A ranger patrol climbed the central route on Mowich Face recently and had this to say...
The west side routes of Mt.Rainier are still in good shape. If the weather stays warm and the freezing levels stay high these routes will continue to melt out and become more difficult. The access for the Mowich face routes start at Mowich lake. The road up too the lake is expected to open on the 11th of this month. The trail leading out of Mowich to Spray Park is snow free till just after Spray Falls. Past this point the trail turns to snow and there is a fairly good boot track up to 6400'. From this point a climbers trail marked by small rock cairns leads Southeast towards Ptarmigan ridge.
On a clear day Observation and Echo rocks are in view and the climbers trail leads towards the saddle between the two. This trail turns to snow after approx. 1/2 mile around 6800'. There is good camping and snow melt water around 7600' between Observation and Echo rocks. The descent (at approx.8300') off of Ptarmigan ridge down to the North Mowich Glacier is still holding some snow, but is quickly melting exposing the unstable slope below. Take extreme care when descending this 1000' ridge. There are many large unstable boulders and the scree will slide underfoot very easily. Travel across this slope is recommended in the early morning while conditions are colder and safer. Travel across the North Mowich Glacier is still relatively unbroken. The view from atop Ptarmigan Ridge "before descending" provides the best insight for a travel plan across the glacier. From approx. 7400' on the glacier take a high traverse to the base of the Central Mowich Face. There is a good high camp at 9600' near a small nunatack.
There is a large burgshrund at approximately 10,300' along the base of the face. Climbers will need to cross a snow covered moat or rock outcrops along the left side of the 'shrund to gain the face.

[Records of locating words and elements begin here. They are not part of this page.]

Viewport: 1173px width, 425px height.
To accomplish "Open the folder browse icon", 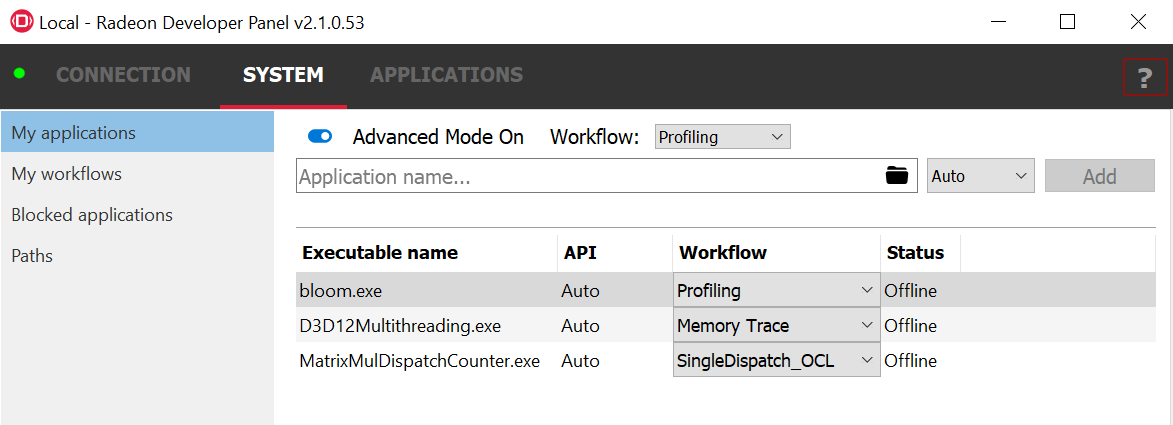I will (897, 176).
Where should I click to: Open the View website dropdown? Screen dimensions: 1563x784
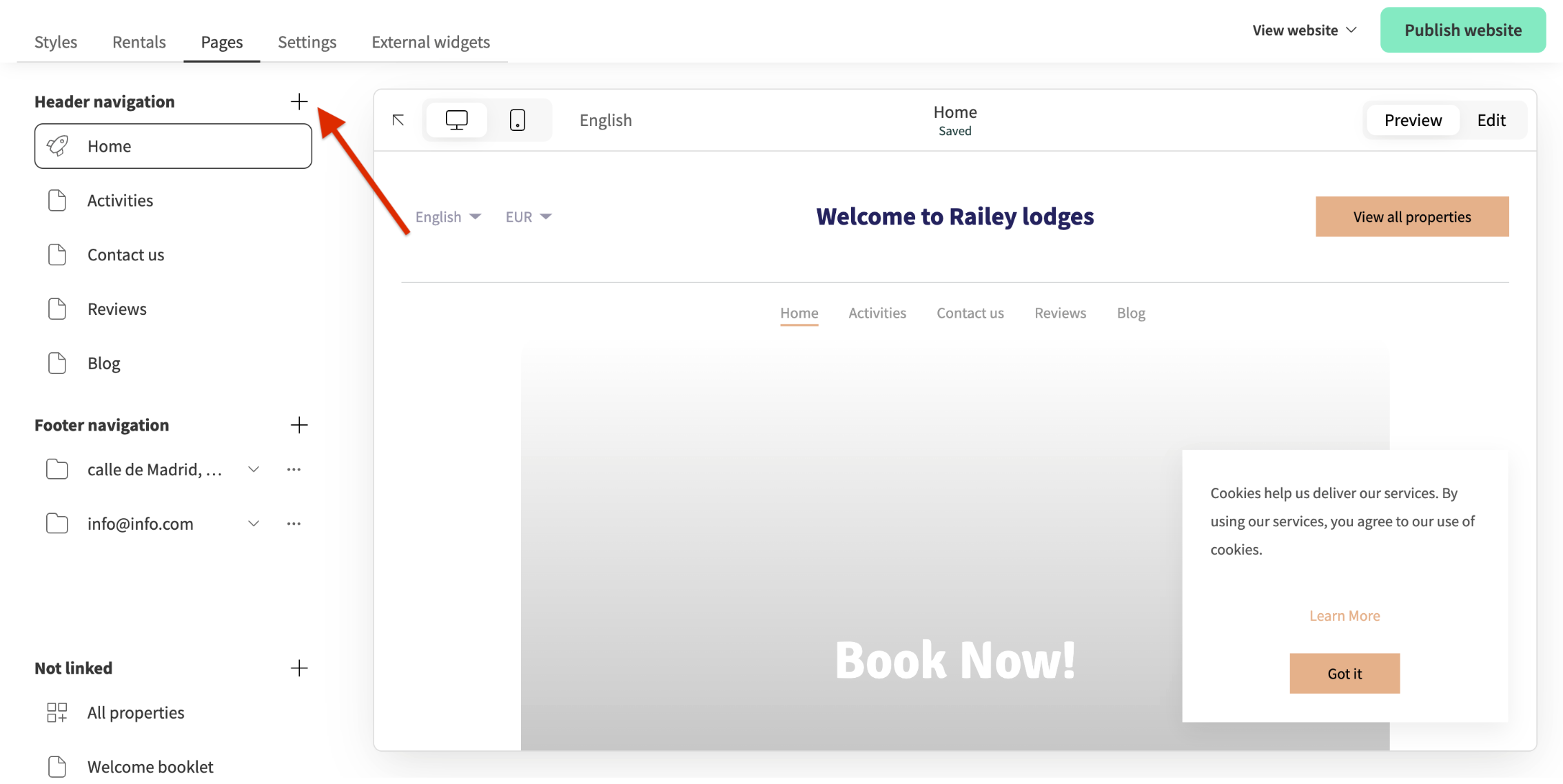(x=1303, y=30)
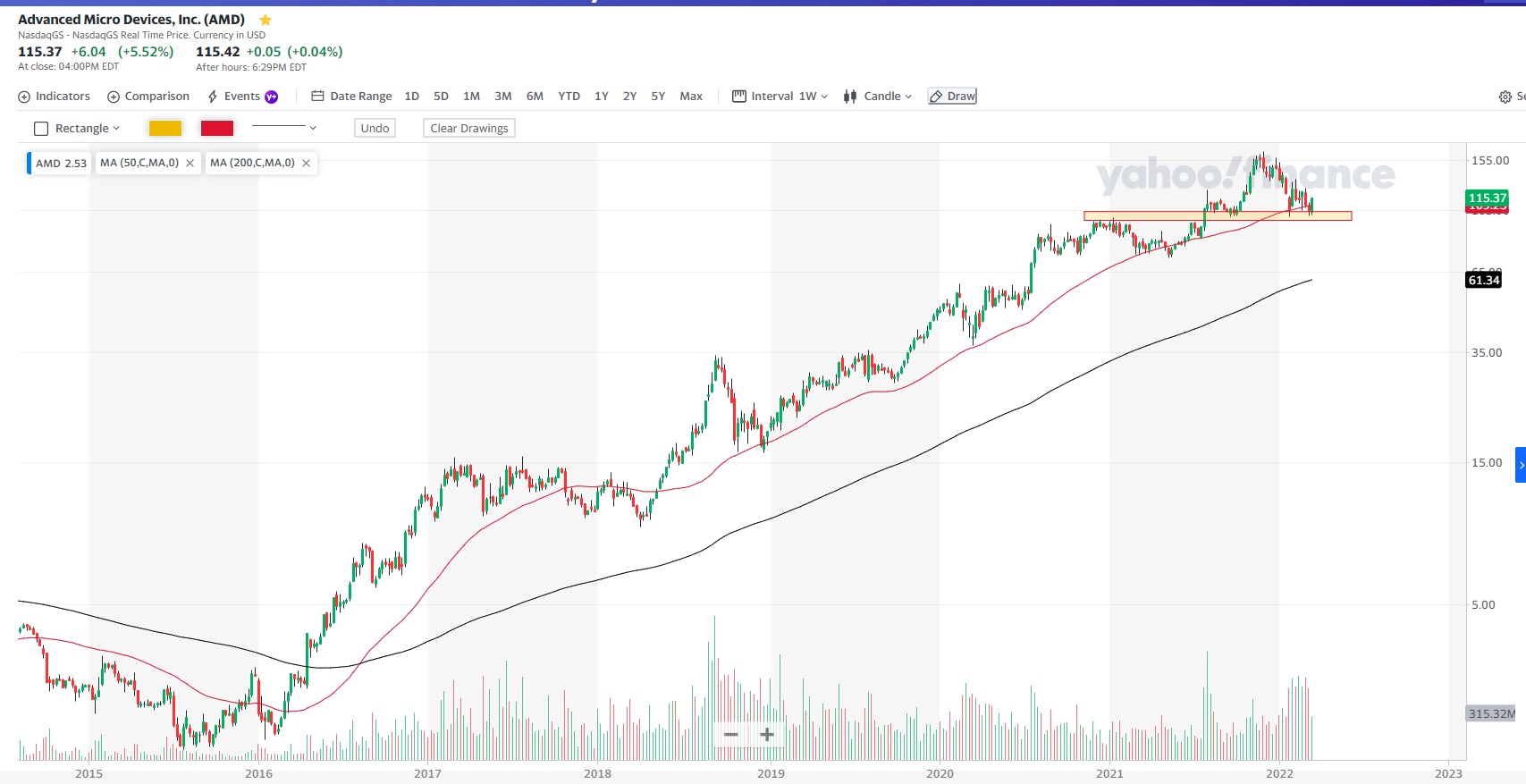Viewport: 1526px width, 784px height.
Task: Remove the MA (50,C,MA,0) indicator
Action: [x=190, y=164]

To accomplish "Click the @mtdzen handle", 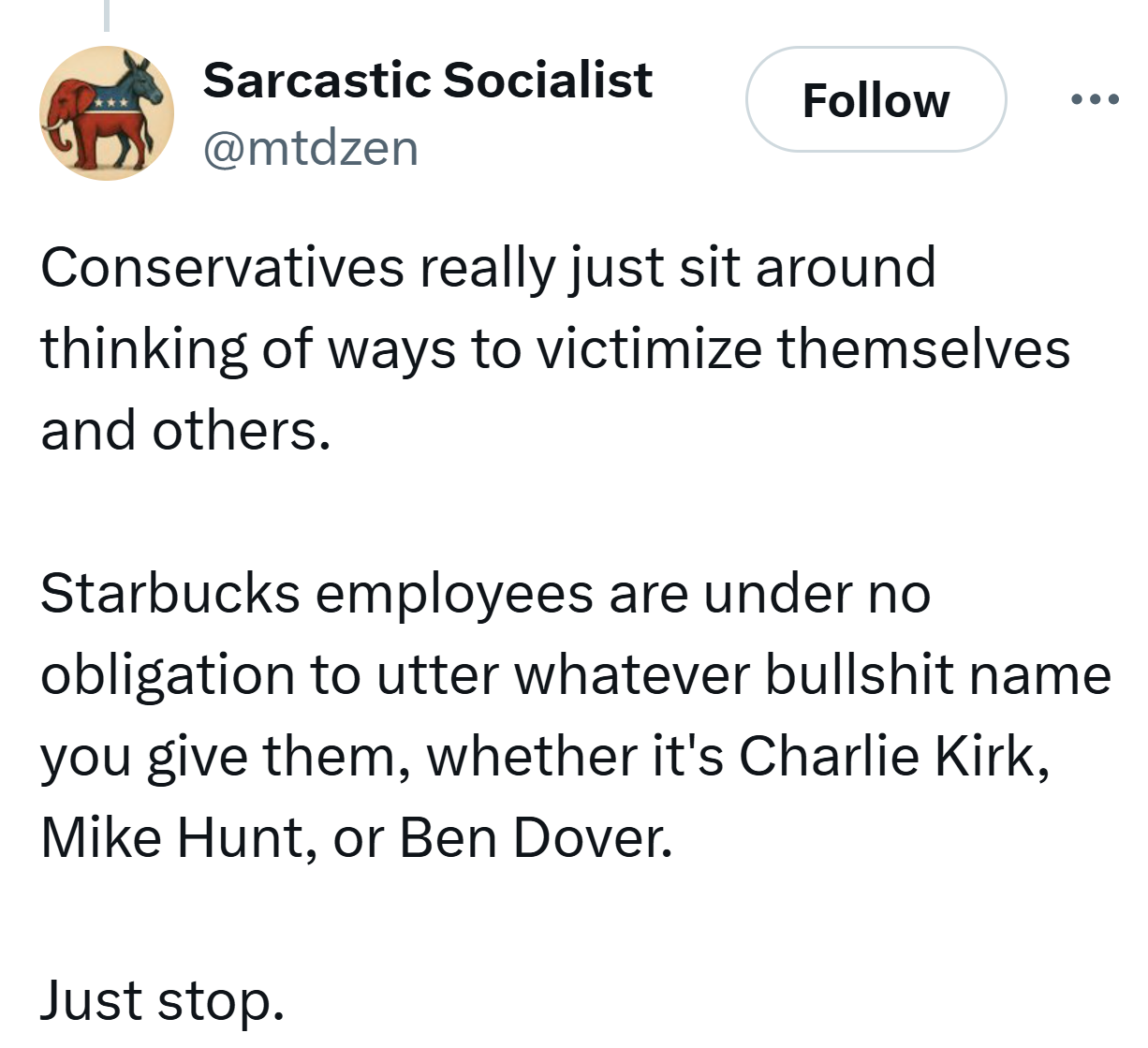I will (310, 148).
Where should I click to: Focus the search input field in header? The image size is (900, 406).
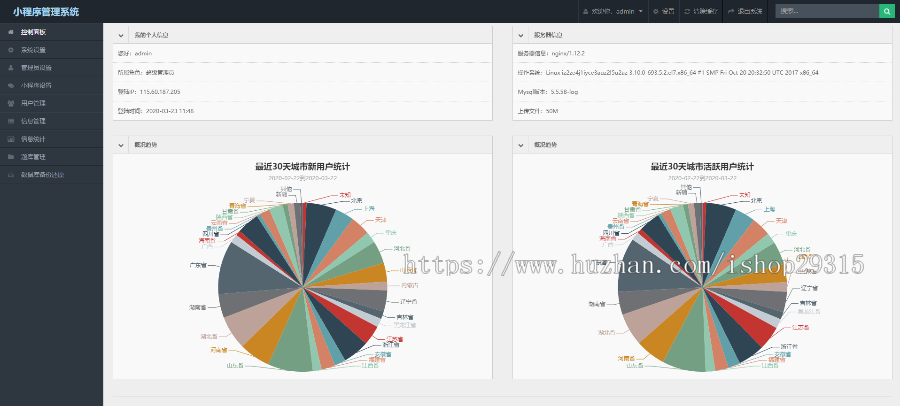pos(827,11)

Once on the face the climbing is very consistent steep snow. Changing temperatures will vary the climbing difficulty greatly. Cold nighttime and early morning hours are by far the best to climb. Hot daytime temps and solar radiation will make this route more dangerous. Exiting the face out to the right there is a wind lip where the slope steepens and ice is present. The higher you exit the face (nearest the rock band) the shorter and smaller the lip becomes.
After gaining the top of the face, climb more steep snow to a small apex at 13,400'. From here traverse left along a wind roll until you reach a broad flat bench. At this point you an make your final climb to Liberty cap.
Weather and snow conditions can very greatly throughout the day and can turn what may seem of minimal concern in the morning into a major objective hazard later in the day. The Emmons is the standard descent for this route see Emmons post for more details. Climbers should be aware the route from Liberty Cap to the Emmons is not obvious right now, plan accordingly.
Climb prepared for a variety of snow conditions. Read and understand your forecasts. Plan food supply for an extra day out. Remember that it's about the journey not the destination, have fun and be safe!
Everything over here looks great right now. Long approach but well worth it.